Prediction of protein motions from amino acid sequence and its application to protein-protein interaction
1 Computational Biology Research Center (CBRC), National Institute of Advanced Industrial Science and Technology (AIST),2-42, Aomi, Koto-ku, Tokyo, 135-0064, Japan
2 Research Institute of IT Biology/Faculty of Science and Engineering, Waseda University,2-42, Aomi, Koto-ku, Tokyo, 135-0064, Japan
3 Department of Biotechnology and Life Science, Graduate School of Engineering, Tokyo University of Agriculture and Technology,12-24-16, Naka-machi, Koganei-shi, Tokyo, 184-8588, Japan
4 School of Social Sciences, Waseda University,1-6-1, Nishi-Waseda, Shinjuku-ku, Tokyo, 169-8050, Japan
5 Department of Physics, School of Science, Kitasato University,1-15-1, Kitasato, Sagamihara, 228-8555, Japan
6 PharmaDesign, Inc.,2-19-8, Hatchobori, Chuo-ku, Tokyo, 104-0032, Japan
BMC Structural Biology 2010, 10:20 doi:10.1186/1472-6807-10-20Published: 13 July 2010
Structural flexibility is an important characteristic of proteins because it is often associated with their function. The movement of a polypeptide segment in a protein can be broken down into two types of motions: internal and external ones. The former is deformation of the segment itself, but the latter involves only rotational and translational motions as a rigid body. Normal Model Analysis (NMA) can derive these two motions, but its application remains limited because it necessitates the gathering of complete structural information.

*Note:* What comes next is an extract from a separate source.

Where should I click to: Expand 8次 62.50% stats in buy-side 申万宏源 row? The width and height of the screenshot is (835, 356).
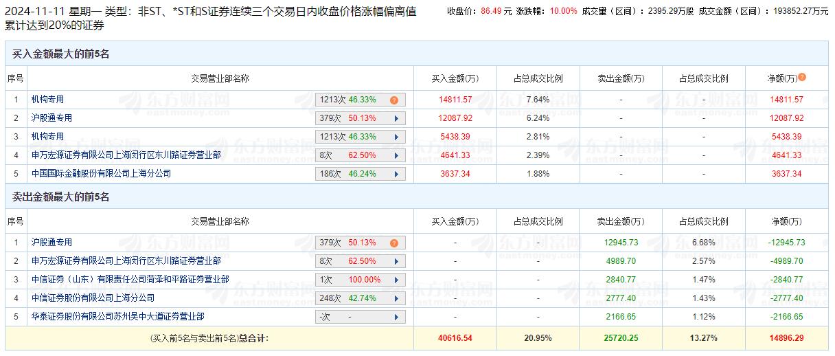[x=361, y=155]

In this work, we present a novel method for predicting two kinds of protein motions in ordered structures. The prediction uses only information from the amino acid sequence. We prepared a dataset of the internal and external motions of segments in many proteins by application of NMA. Subsequently, we analyzed the relation between thermal motion assessed from X-ray crystallographic B-factor and internal/external motions calculated by NMA. Results show that attributes of amino acids related to the internal motion have different features from those related to the B-factors, although those related to the external motion are correlated strongly with the B-factors. Next, we developed a method to predict internal and external motions from amino acid sequences based on the Random Forest algorithm. The proposed method uses information associated with adjacent amino acid residues and secondary structures predicted from the amino acid sequence. The proposed method exhibited moderate correlation between predicted internal and external motions with those calculated by NMA. It has the highest prediction accuracy compared to a naïve model and three published predictors.
Finally, we applied the proposed method predicting the internal motion to a set of 20 proteins that undergo large conformational change upon protein-protein interaction. Results show significant overlaps between the predicted high internal motion regions and the observed conformational change regions.